Monday afternoon we pile into the Subaru, four anxious bodies, and make our way to the clinic. The doctor determines Beesly’s digestive tract has been stripped of the good bacteria from a recent GI bug and subsequent weeks eating a bland diet. He prescribes a probiotic and special dog food. He tells us that Halpert’s swollen lymph nodes could just be his body reacting to him ingesting something suspicious or foreign—bunny poop, a chunk of wood, a piece of shrapnel from a Nylabone—all things Halpert has definitely consumed in recent weeks. “But just in case it’s something more, we’ll collect a specimen,” he says as he sticks a needle into Halpert’s right lymph node then his left.

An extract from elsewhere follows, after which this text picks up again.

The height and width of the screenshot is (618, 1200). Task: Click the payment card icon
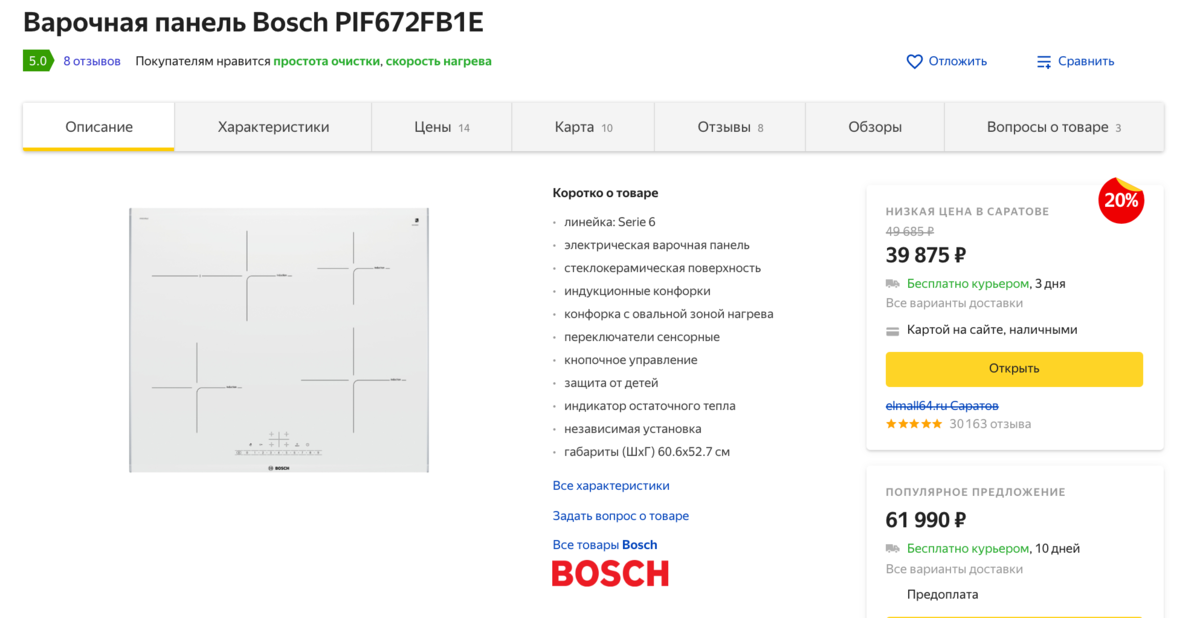click(893, 330)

My gut knows better, knew the minute I felt the lumps that it was something more, and the voicemail we finally receive Friday afternoon confirms it—cancer.
It is a terrible thing to get delivered unfortunate news at the end of a business day, especially on Friday when people have checked out, stopped answering the calls in the final half-hour. I am guilty of this too. I slam my laptop shut just before 4:00 with a TGIF flair, not opening it again until Monday morning. Perhaps it is karma, the reason I am forced to wait an entire weekend to ask my fury of questions.

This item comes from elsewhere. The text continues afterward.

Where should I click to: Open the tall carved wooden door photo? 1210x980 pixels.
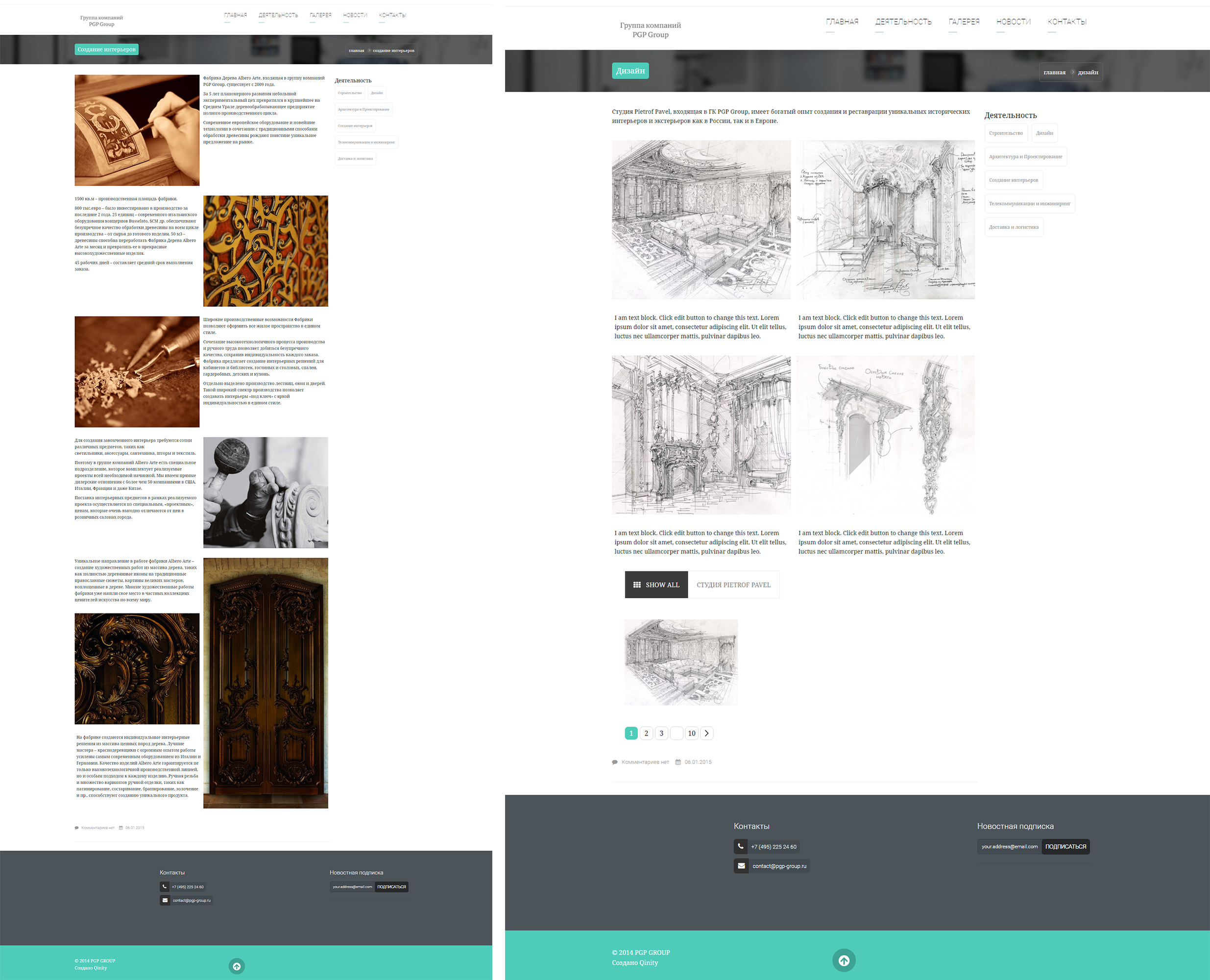point(265,683)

I do what I can, spring into action, and leave a message with the oncologist the vet had referred us to while my voice is still tight with tears. I break down in sobs as I type a message to the rehab specialist in the Twin Cities, cancelling the series of upcoming appointments that had been made for Halpert’s shoulder and elbow injuries. Who knew I’d be so distraught about the loss of those weekly 5 hour round trip visits, who knew I’d yearn for the time when my main concern was the prospect of my rambunctious Rottweiler sporting a hobble vest for months?
I avoid going down an internet rabbit hole on canine large cell lymphoma, only allow myself to read the article in the e-mail the vet sent. My anxiety is screaming, wants desperately to get caught up in Reddit threads. “There is no sense in getting worked up about the unknown just yet,” my voice of reason says. “But don’t you want to prepare for every outcome,” my anxiety argues back. I look at Halpert and try to determine if anything has changed since last weekend. Does he look bigger? The scale at the vet says he has gained 5 pounds since the fall. Is it from tumors taking over his body? Can you visibly see his swollen lymph nodes hiding in the folds of his neck?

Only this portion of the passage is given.